The number of spaces that could be converted into Amazon "fulfillment centers" has yet to be determined but the retail company is said to be interested in vacant J. C. Penney Co., Inc. shops or acquiring stores still in operation. Amazon is looking into Sears, Roebuck and Co. spaces, too.

Amazon has been in talks with SPG in the past few weeks and, in fact, the idea of converting empty mall spaces into distribution centers was tackled before the coronavirus, sources said. They added deals for mall-space conversion may not materialize.

Amazon doesn't disclose information or issue statements on speculation, a company representative told Reuters.

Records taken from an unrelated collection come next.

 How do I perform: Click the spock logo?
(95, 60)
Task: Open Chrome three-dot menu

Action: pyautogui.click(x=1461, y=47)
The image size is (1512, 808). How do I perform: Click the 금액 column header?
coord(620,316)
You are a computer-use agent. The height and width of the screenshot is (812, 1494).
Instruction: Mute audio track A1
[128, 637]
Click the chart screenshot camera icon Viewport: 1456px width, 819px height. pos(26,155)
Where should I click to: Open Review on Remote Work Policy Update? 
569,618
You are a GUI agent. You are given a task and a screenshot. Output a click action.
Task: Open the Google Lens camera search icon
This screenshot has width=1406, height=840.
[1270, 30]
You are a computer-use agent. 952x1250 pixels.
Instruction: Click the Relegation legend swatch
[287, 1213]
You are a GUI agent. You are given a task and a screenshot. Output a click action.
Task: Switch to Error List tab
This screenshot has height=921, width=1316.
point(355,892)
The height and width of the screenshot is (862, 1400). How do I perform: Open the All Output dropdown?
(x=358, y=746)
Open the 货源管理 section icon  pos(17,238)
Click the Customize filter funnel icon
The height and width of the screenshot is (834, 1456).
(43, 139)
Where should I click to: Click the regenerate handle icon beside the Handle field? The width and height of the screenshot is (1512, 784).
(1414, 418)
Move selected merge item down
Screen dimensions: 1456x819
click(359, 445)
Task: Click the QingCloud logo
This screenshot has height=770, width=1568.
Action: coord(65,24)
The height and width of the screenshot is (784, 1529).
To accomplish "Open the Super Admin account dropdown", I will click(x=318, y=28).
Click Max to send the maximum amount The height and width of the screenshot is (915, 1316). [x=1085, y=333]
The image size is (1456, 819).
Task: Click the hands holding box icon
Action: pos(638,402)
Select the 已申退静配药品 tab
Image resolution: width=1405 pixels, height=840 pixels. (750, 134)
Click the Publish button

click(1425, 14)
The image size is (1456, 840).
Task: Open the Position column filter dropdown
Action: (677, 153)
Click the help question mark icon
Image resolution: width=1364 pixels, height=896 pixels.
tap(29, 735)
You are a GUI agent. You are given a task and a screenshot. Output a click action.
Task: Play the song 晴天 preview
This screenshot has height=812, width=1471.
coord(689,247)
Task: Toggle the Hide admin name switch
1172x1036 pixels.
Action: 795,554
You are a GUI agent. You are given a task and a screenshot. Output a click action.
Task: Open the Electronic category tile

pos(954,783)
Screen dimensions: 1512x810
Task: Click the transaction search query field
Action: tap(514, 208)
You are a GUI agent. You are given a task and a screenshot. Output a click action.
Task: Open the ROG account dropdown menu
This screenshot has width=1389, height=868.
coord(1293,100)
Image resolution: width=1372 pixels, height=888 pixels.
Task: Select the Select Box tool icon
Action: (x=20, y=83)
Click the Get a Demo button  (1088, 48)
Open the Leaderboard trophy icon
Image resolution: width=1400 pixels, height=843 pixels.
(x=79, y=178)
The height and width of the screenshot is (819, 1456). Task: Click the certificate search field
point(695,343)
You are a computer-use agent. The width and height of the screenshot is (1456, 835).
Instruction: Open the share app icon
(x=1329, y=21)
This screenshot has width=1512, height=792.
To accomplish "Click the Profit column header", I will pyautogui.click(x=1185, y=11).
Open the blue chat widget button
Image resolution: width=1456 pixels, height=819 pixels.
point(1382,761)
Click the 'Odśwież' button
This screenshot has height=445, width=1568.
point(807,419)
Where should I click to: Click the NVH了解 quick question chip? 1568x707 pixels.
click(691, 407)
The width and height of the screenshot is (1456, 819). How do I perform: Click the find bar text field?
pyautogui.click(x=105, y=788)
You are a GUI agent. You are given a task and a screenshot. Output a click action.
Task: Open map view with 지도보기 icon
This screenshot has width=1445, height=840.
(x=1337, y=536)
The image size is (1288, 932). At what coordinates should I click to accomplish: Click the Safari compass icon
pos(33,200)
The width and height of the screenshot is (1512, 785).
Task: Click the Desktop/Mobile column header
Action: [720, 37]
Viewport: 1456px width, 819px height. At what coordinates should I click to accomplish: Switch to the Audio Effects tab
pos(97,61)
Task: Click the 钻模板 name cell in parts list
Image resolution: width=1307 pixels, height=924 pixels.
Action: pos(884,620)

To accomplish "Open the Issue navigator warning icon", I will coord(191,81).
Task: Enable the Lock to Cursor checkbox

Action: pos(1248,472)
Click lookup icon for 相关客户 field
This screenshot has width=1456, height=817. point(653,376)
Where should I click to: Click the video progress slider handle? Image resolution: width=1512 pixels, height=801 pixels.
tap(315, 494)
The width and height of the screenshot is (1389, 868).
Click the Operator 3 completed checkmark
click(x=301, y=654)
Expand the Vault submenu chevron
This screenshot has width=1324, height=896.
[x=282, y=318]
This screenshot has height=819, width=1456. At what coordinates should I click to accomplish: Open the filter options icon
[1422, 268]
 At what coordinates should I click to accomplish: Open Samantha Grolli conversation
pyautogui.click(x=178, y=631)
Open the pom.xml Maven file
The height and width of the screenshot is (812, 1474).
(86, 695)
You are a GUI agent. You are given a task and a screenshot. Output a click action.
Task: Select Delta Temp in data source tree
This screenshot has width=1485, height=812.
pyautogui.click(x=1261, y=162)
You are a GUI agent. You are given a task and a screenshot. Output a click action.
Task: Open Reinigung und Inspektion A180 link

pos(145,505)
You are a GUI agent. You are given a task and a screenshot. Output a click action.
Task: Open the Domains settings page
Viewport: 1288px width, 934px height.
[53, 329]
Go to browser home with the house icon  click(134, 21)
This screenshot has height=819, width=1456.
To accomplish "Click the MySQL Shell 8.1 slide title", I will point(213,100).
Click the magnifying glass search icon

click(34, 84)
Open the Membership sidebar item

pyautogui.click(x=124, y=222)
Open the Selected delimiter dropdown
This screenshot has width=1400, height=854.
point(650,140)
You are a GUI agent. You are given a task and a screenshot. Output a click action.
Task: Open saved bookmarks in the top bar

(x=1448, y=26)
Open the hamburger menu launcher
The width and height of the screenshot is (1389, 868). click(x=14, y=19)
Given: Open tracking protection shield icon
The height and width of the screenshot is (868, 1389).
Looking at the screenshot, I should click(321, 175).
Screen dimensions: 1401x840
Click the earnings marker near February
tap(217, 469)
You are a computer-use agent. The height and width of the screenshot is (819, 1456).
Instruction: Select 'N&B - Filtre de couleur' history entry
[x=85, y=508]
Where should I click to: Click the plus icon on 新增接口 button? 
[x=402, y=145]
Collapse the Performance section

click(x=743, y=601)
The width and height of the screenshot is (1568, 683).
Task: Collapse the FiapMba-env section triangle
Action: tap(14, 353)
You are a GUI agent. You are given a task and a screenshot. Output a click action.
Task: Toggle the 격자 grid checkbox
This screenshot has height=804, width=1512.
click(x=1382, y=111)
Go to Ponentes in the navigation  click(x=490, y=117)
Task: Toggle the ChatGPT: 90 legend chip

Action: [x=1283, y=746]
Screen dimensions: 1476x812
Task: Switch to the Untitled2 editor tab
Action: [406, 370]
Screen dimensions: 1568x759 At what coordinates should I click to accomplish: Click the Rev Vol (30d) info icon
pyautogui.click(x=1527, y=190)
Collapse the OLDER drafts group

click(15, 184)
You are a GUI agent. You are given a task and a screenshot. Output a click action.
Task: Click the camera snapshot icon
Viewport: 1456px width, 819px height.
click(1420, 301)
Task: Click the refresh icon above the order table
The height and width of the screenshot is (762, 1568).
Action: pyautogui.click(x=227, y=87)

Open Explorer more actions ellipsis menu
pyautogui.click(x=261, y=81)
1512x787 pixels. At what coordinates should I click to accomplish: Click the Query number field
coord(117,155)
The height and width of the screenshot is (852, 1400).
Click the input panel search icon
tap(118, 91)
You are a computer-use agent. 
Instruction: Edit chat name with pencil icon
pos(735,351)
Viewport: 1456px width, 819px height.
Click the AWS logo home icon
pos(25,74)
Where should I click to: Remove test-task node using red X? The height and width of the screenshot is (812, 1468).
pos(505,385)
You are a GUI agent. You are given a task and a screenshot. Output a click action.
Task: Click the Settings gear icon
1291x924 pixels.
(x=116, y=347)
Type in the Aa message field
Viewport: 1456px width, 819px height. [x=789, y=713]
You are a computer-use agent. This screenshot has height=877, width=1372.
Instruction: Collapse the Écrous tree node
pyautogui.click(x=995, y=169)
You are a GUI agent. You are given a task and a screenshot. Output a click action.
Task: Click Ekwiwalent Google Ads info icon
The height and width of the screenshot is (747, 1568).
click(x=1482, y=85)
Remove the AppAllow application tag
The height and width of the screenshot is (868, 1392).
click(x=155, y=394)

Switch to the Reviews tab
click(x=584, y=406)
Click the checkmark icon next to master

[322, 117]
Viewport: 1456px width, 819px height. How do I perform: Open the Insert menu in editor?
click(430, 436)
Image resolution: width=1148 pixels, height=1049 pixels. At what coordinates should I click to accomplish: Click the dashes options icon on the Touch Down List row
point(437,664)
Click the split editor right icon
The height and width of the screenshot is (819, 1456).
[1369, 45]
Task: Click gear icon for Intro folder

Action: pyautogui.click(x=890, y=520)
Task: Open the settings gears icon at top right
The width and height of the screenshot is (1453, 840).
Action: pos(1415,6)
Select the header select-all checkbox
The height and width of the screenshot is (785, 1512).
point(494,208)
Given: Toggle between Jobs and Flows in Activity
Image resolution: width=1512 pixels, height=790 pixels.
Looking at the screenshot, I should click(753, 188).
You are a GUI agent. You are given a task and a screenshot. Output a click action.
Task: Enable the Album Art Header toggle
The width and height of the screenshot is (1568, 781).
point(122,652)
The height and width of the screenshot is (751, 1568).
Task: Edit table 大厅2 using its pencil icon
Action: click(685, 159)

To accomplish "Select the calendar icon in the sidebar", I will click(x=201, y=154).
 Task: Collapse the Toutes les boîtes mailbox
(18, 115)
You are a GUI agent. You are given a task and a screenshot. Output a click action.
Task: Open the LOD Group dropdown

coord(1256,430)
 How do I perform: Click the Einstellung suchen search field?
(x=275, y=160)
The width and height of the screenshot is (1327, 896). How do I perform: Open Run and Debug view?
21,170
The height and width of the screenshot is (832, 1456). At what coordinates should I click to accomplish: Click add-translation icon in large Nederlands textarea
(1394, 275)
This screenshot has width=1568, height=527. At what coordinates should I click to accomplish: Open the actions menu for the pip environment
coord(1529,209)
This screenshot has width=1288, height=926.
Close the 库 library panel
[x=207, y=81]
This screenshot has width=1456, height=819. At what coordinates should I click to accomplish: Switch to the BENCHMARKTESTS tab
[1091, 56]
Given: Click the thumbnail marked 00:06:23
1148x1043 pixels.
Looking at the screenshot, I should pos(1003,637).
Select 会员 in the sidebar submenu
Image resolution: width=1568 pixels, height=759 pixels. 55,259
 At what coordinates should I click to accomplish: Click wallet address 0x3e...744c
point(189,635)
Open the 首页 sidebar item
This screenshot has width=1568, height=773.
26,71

SPG also declined comment as did Sears and JCPenney.

A number of malls in the U.S. are already renting parking spaces to Amazon's delivery trucks. For SPG - the largest owner of malls in the country - leasing retail properties to Amazon would be a surprise, according to The Wall Street Journal

The agreement could be advantageous to the Seattle-based American multinational technology group. If everything goes according to plan Amazon could open up strategically sited distribution spaces across the country - allowing it to cut delivery times.

Amazon posted a twofold increase in net profit of $5.2 billion in the second quarter this year while some of its rivals are being hammered by the health crisis.